Skip site navigation (1)Skip section navigation (2)
Date:      Sun, 4 Oct 1998 18:01:45 +0200 (SAT)
From:      John Hay <jhay@mikom.csir.co.za>
To:        freebsd-scsi@FreeBSD.ORG
Subject:   cam panic... probably tag related
Message-ID:  <199810041601.SAA02050@zibbi.mikom.csir.co.za>

next in thread | raw e-mail | index | archive | help

System is a dual 266MHz PII with Asus motherboard with Adaptec 7880 on
board and a Seagate ST34572N as drive 0 and a Conner CFP4207S as drive 2.
Everything is on the Seagate except /usr/obj which is symlinked to the
Conner. It is running a very up to date -current and using softupdates
on all partitions.

The machine will panic sometimes during a "make world" especially with a
high -j value, but it panics in such a way that it does not leave a dump.

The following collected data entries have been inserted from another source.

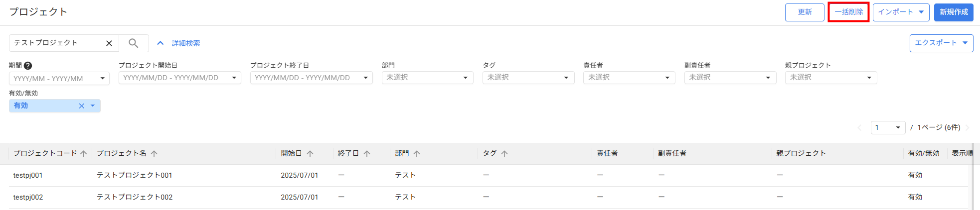Sort by プロジェクトコード arrow icon
Image resolution: width=980 pixels, height=210 pixels.
pyautogui.click(x=84, y=154)
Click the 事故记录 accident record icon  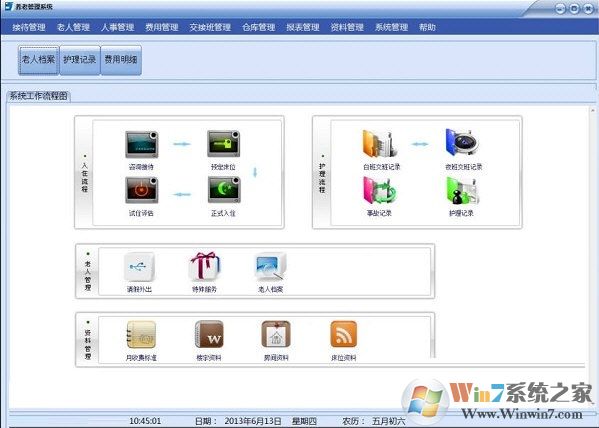coord(380,190)
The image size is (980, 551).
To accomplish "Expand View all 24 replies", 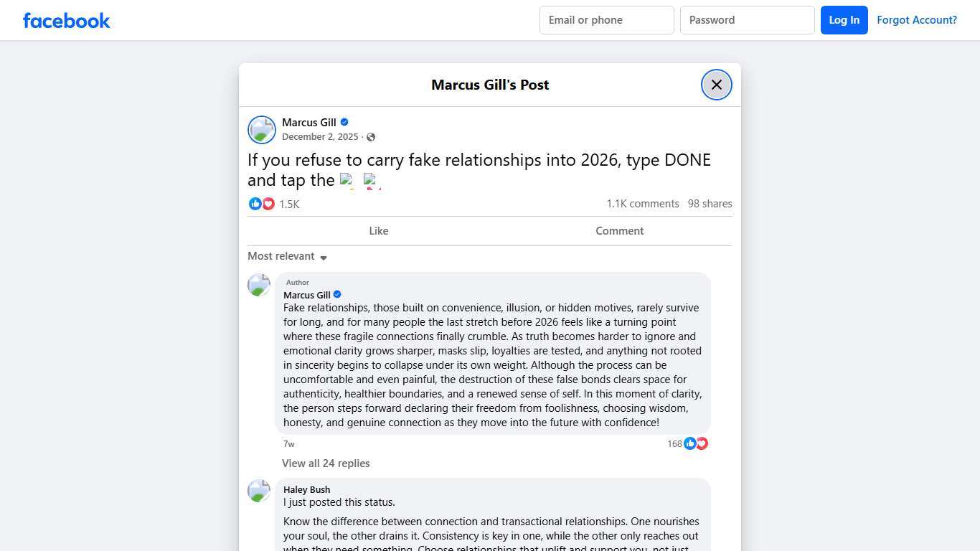I will 326,463.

What is strange to me is that it seems that the cam code catches the
problem and try to recover from it, but the machine still panic. Should
cam be able to recover from it? The panic is in acquire_lock() in the
softupdate code (I have added a piece of "nm -aout kernel" at the end of
this email), but I don't really think it is to blame for the panic. I
have build a quirk entry for the Conner drive to limit the tags to max
24 and have now successfully done more than 20 "make world -j24"s without
a panic, where previously it would panic within about 3. I have added a
diff for the quirk entry at the end. About the minimum number of tags I
just took a random number smaller than the max. :-) I'm not sure what it
should be.

Here is the output on the serial console preceding the panic and also the
probe info during the reboot afterwards, with unrelated things here and
there removed, just incase it is usefull to someone. The first 3 lines
come fairly quickly after I start a make world. I understand them and
just left them in for completeness.

---------------------------------------------------------------------------
(da1:ahc0:0:2:0): tagged openings now 32
(da1:ahc0:0:2:0): tagged openings now 31
(da0:ahc0:0:0:0): tagged openings now 63

... Long delay depending on how long it takes to get it to panic ...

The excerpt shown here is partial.